(TASK DETAILS): Further down are entries; set down exactly and only the lines from the one with "Task: Select the magenta swatch for ZIP File" up to and including the one with "Task: Toggle the", dropping each picture.
==========
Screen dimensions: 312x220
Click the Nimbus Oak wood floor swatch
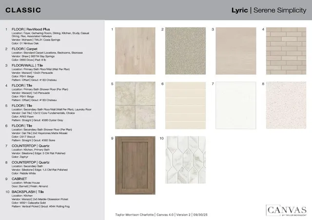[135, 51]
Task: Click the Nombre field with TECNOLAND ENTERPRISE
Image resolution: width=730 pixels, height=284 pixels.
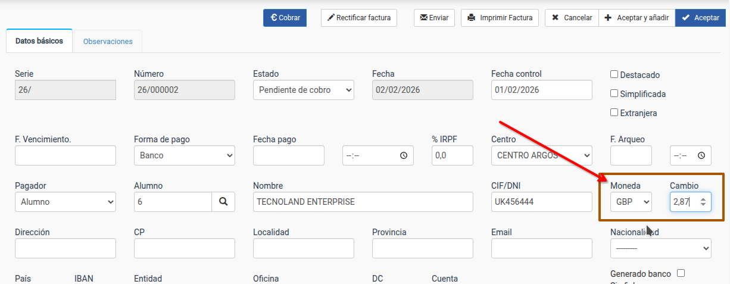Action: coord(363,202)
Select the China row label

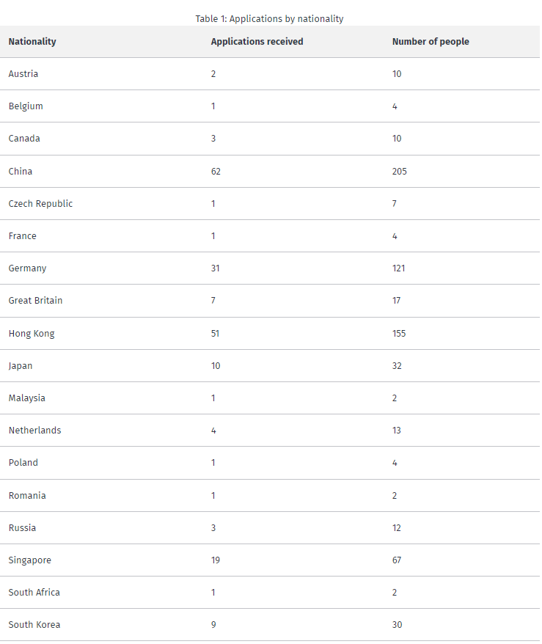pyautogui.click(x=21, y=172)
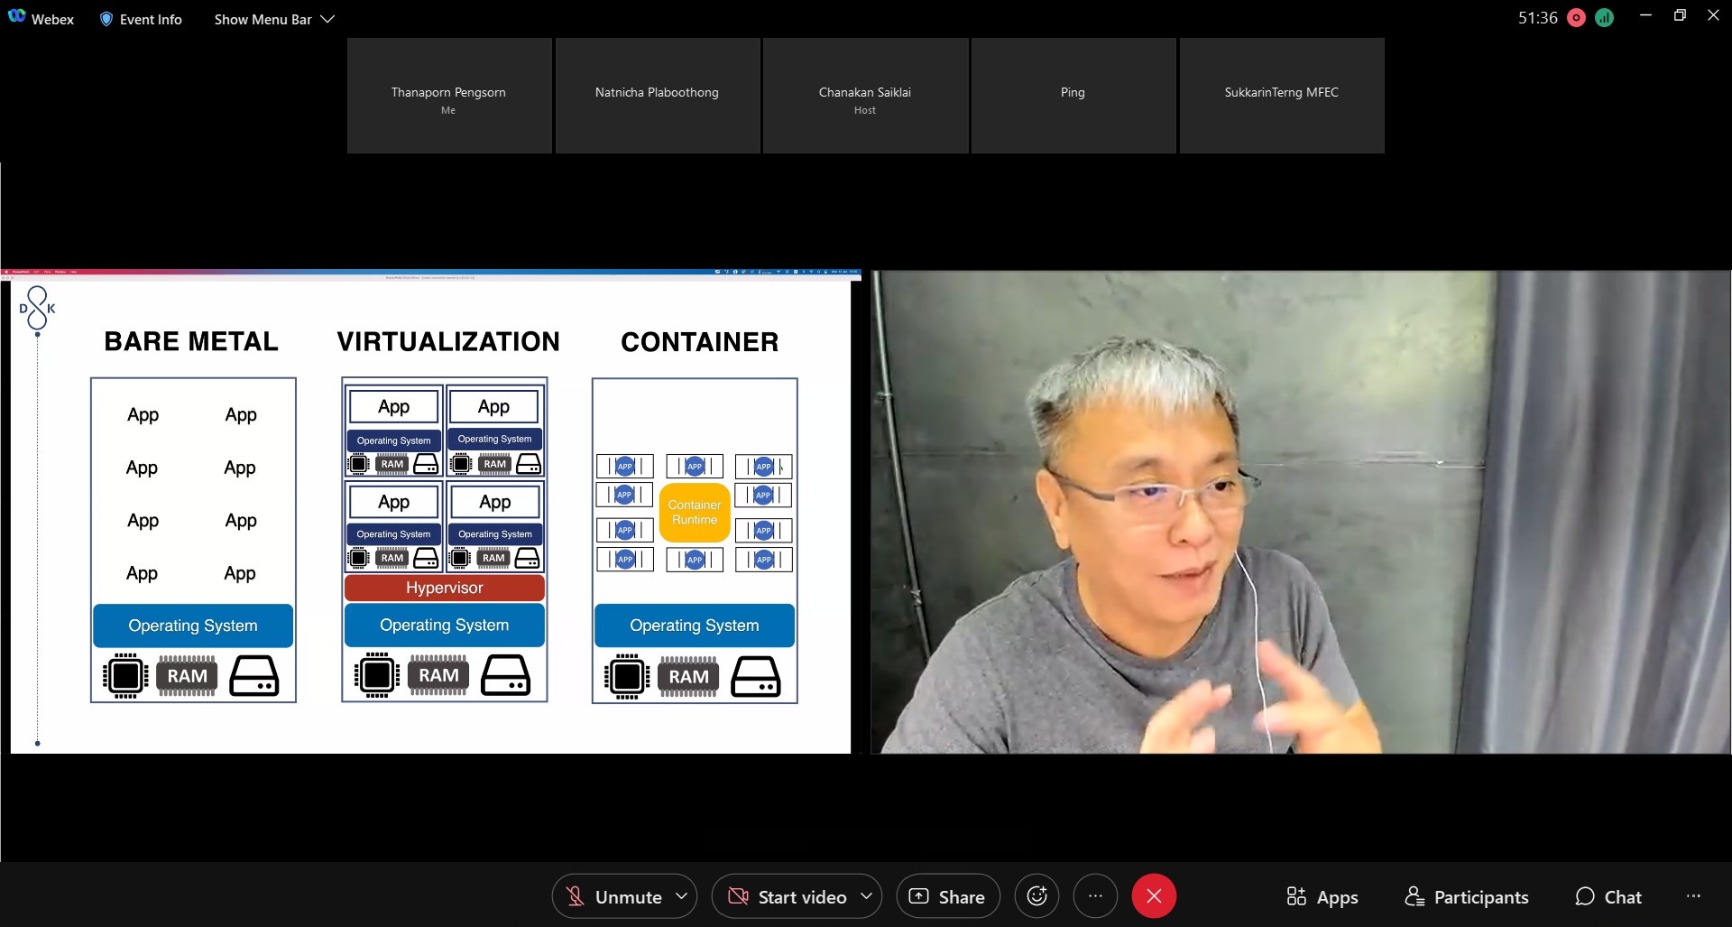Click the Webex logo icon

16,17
==========
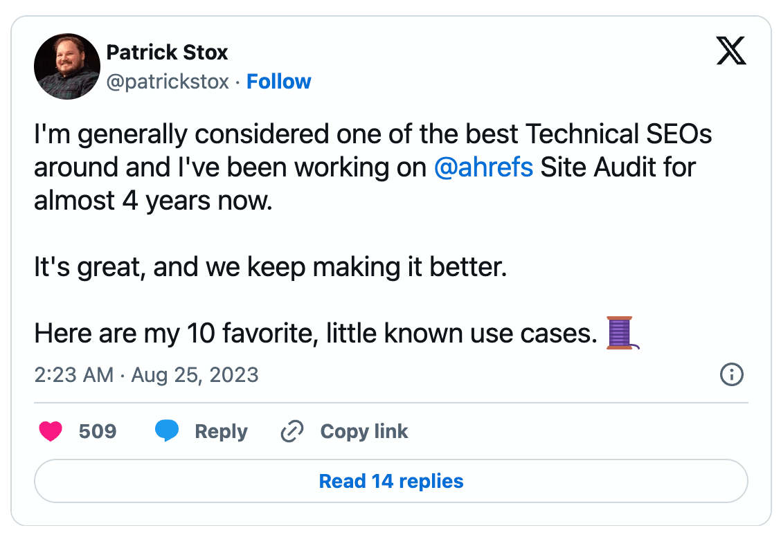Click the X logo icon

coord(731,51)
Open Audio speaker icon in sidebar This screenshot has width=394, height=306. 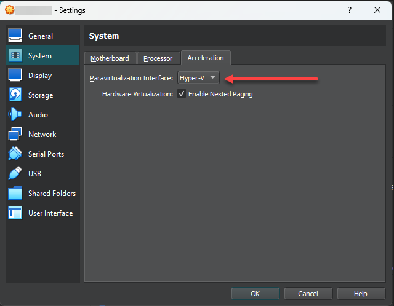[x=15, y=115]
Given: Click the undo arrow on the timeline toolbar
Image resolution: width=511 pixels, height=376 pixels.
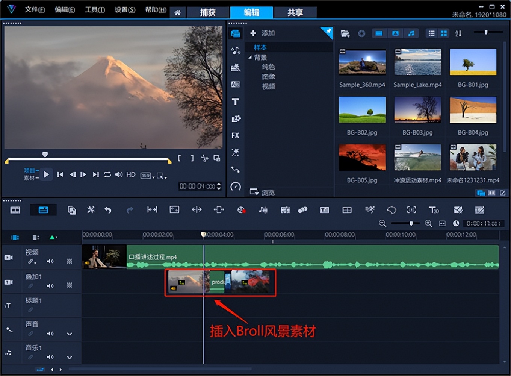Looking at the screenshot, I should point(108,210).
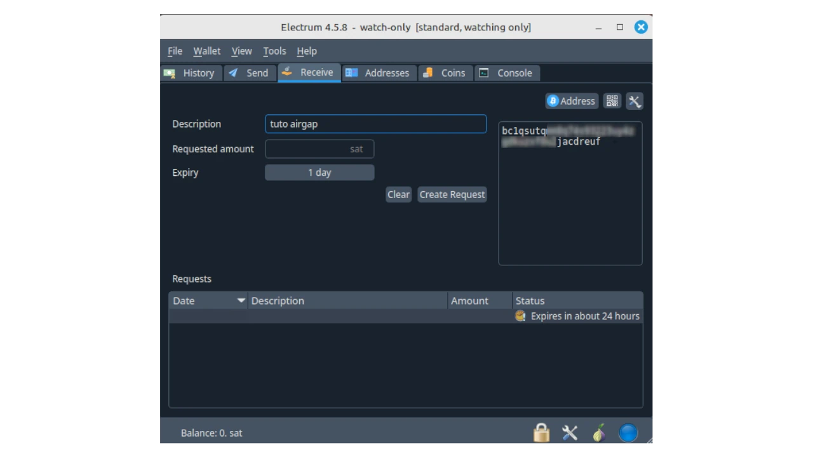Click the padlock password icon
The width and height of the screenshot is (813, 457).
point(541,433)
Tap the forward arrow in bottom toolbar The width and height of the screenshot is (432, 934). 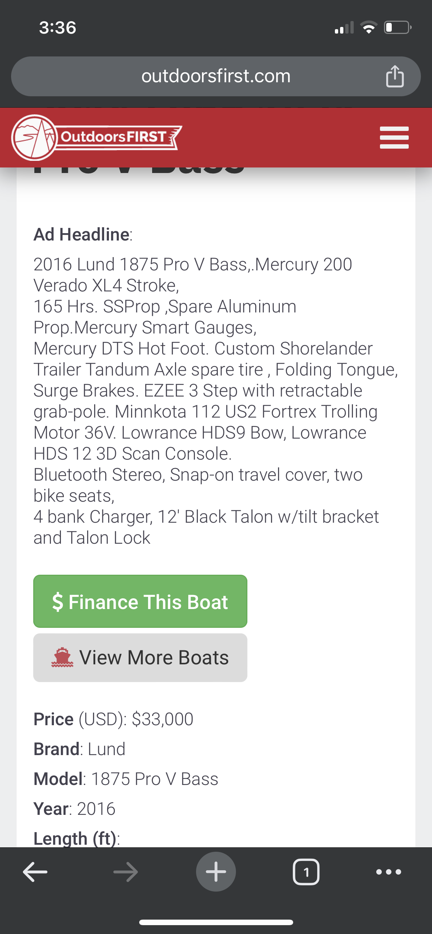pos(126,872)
==========
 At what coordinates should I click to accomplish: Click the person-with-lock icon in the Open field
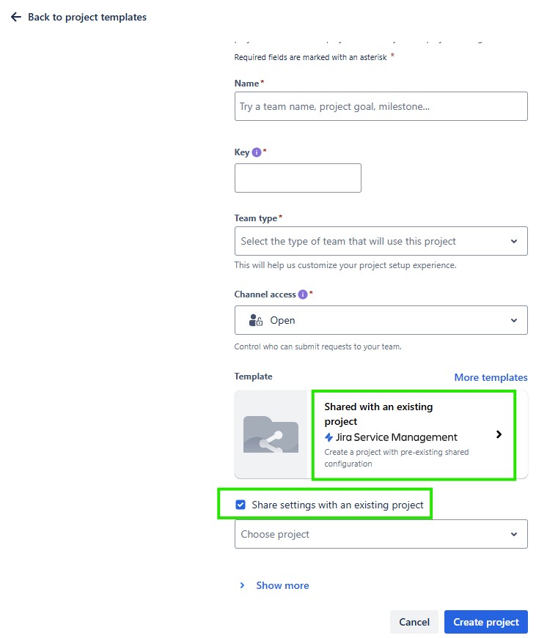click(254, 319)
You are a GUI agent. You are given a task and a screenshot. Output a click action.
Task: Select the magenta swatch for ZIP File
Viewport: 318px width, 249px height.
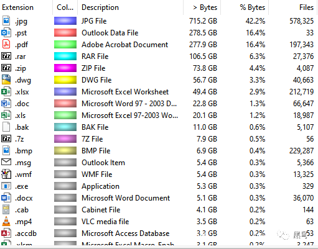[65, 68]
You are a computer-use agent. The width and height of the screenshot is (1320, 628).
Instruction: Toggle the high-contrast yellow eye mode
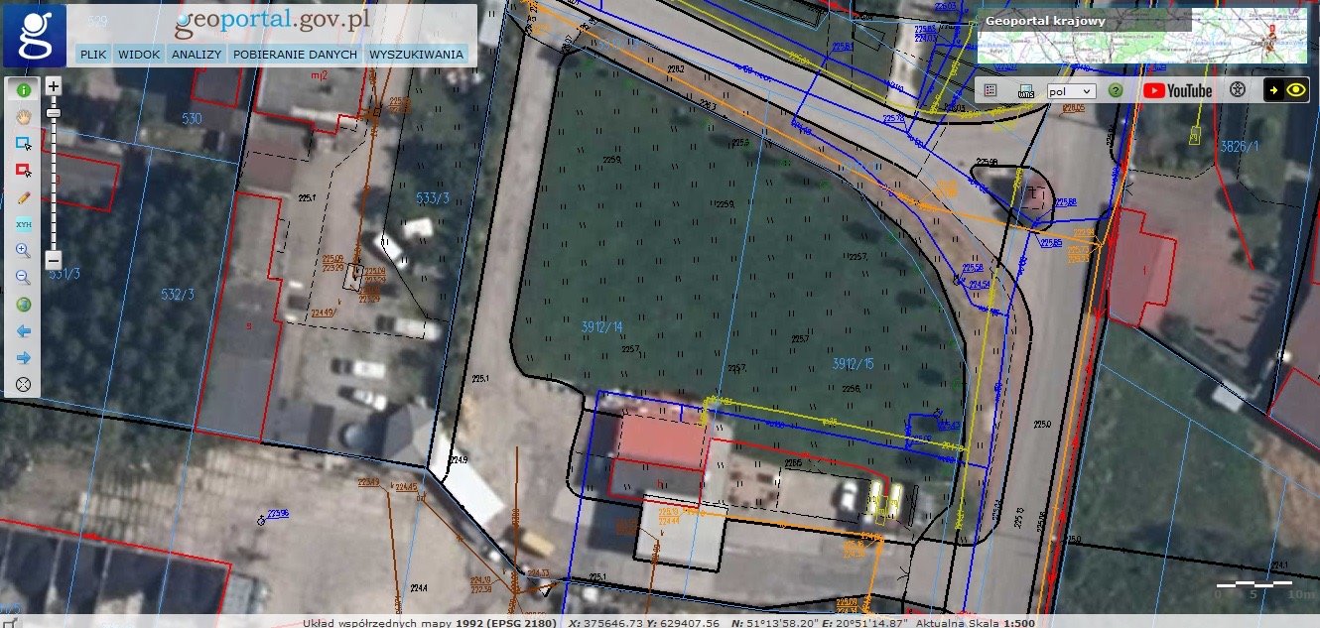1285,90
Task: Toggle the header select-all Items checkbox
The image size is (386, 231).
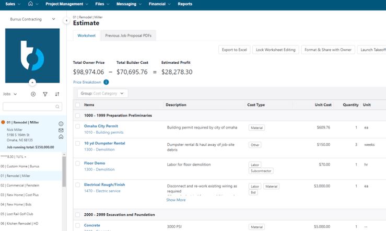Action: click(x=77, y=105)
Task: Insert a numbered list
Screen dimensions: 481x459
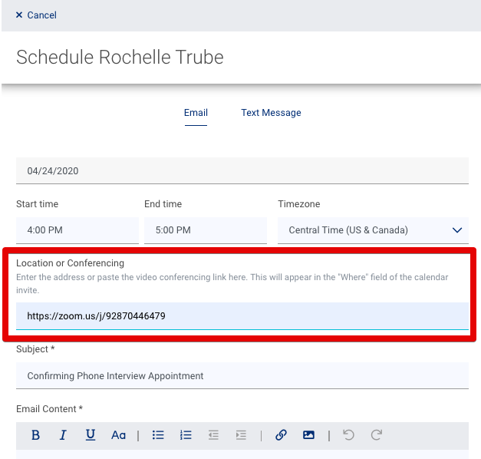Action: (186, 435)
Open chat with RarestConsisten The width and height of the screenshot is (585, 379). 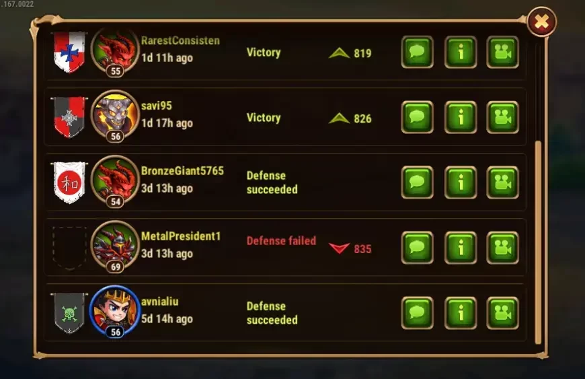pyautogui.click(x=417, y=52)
==========
(RESULT FOR THIS TASK):
Task: Select the magenta swatch for ZIP File
Viewport: 318px width, 249px height.
[65, 68]
You are a computer-use agent. The width and height of the screenshot is (1320, 628).
Instruction: Toggle the high-contrast yellow eye mode
1285,90
Task: Toggle the header select-all Items checkbox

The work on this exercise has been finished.